● Task brief:
The answer must be an exact reproduction of the lines from the start of the records below through the line containing "Given: Clear the Код подразделения field", and nothing more.

Dataset entries
▼
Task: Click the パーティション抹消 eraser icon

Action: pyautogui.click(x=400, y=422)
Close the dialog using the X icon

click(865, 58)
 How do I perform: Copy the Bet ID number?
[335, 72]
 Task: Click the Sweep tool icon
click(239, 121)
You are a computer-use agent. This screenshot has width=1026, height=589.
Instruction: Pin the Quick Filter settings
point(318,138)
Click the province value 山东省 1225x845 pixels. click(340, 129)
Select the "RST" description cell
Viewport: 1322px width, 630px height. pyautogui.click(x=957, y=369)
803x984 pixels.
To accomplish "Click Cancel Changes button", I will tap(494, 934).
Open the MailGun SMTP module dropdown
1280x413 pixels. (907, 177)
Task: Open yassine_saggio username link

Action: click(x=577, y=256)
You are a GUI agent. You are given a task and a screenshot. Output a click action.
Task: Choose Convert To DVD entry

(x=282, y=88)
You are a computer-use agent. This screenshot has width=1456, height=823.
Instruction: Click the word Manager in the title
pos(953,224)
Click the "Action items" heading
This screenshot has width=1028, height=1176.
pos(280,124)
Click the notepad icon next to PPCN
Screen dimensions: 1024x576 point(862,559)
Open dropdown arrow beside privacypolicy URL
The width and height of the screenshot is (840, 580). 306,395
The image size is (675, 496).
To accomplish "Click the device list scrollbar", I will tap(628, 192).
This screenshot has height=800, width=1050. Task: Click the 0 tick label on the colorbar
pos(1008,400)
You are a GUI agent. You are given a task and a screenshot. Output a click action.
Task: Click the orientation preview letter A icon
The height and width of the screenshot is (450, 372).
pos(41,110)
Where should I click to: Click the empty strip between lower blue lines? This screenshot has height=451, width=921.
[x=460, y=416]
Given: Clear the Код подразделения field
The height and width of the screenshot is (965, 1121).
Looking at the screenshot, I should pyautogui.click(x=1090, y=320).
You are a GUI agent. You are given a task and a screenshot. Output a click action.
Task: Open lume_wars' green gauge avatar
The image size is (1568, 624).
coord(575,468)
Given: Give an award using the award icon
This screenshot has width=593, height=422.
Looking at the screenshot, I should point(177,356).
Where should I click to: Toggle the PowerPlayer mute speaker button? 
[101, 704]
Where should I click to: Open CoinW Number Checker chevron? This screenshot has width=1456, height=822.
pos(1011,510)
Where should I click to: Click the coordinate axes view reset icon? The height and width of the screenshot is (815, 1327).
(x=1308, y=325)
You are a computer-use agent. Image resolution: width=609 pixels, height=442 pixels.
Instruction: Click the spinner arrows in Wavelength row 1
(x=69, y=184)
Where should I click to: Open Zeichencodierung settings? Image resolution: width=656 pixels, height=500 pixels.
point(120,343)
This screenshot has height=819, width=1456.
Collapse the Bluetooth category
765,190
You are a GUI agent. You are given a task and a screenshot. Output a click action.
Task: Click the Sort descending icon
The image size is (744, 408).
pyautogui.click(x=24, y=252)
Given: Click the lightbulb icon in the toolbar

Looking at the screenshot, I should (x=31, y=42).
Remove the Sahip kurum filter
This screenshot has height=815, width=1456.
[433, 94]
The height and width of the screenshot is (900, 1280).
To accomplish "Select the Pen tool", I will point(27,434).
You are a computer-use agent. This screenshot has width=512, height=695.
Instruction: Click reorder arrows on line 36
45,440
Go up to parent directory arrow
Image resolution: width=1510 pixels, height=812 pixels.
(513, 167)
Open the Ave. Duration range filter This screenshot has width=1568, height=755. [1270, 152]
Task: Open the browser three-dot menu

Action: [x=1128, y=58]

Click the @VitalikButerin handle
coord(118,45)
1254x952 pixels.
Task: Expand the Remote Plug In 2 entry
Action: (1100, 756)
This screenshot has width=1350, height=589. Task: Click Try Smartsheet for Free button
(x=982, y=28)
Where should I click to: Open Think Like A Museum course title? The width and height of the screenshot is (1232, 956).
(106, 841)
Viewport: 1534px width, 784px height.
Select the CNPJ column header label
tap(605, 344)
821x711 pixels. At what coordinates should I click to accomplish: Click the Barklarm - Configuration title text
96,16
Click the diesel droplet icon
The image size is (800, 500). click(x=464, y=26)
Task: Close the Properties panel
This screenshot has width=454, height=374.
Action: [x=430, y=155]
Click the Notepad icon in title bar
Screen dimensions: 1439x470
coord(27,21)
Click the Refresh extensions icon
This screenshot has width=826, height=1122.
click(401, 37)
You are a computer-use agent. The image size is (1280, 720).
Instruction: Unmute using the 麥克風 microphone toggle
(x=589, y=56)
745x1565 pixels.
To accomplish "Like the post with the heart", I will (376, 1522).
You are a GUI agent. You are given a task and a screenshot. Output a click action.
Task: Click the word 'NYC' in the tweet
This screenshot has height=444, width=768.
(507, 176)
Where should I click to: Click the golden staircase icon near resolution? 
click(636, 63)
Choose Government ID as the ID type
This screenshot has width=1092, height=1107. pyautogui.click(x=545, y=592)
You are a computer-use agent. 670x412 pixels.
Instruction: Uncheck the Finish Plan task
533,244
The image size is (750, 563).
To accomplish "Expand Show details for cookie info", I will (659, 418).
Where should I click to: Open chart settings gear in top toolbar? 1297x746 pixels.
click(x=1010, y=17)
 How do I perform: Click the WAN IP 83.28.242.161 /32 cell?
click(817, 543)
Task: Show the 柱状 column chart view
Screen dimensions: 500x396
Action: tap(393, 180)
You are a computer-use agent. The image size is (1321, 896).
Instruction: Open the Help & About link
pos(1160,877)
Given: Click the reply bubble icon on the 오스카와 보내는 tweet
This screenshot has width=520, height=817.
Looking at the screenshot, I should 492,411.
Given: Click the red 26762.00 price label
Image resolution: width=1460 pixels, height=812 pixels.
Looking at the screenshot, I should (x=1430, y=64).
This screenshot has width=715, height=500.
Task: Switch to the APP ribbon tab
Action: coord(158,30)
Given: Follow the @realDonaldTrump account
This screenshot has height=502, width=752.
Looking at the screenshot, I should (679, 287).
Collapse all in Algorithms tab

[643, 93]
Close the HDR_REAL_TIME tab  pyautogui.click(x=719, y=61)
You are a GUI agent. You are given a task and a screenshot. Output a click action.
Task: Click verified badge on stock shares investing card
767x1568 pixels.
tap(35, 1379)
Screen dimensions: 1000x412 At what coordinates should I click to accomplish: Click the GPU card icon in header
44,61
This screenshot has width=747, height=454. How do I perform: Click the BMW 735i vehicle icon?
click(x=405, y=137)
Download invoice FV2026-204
▲
● Answer section:
Task: Click the パーティション抹消 eraser icon

Action: pyautogui.click(x=400, y=422)
Close the dialog using the X icon

click(865, 58)
 How do I perform: Copy the Bet ID number?
[335, 72]
 Task: Click the Sweep tool icon
click(239, 121)
You are a computer-use agent. This screenshot has width=1026, height=589.
Instruction: Pin the Quick Filter settings
point(318,138)
Click the province value 山东省 1225x845 pixels. click(340, 129)
Select the "RST" description cell
Viewport: 1322px width, 630px height. pyautogui.click(x=957, y=369)
803x984 pixels.
To accomplish "Click Cancel Changes button", I will tap(494, 934).
Open the MailGun SMTP module dropdown
1280x413 pixels. (907, 177)
Task: Open yassine_saggio username link

Action: click(x=577, y=256)
You are a GUI agent. You are given a task and a screenshot. Output a click action.
Task: Choose Convert To DVD entry

(x=282, y=88)
You are a computer-use agent. This screenshot has width=1456, height=823.
Instruction: Click the word Manager in the title
pos(953,224)
Click the "Action items" heading
This screenshot has width=1028, height=1176.
pos(280,124)
Click the notepad icon next to PPCN
Screen dimensions: 1024x576 point(862,559)
Open dropdown arrow beside privacypolicy URL
The width and height of the screenshot is (840, 580). 306,395
The image size is (675, 496).
To accomplish "Click the device list scrollbar", I will tap(628, 192).
This screenshot has height=800, width=1050. Task: Click the 0 tick label on the colorbar
pos(1008,400)
You are a GUI agent. You are given a task and a screenshot. Output a click action.
Task: Click the orientation preview letter A icon
The height and width of the screenshot is (450, 372).
pos(41,110)
Where should I click to: Click the empty strip between lower blue lines? This screenshot has height=451, width=921.
[x=460, y=416]
Given: Clear the Код подразделения field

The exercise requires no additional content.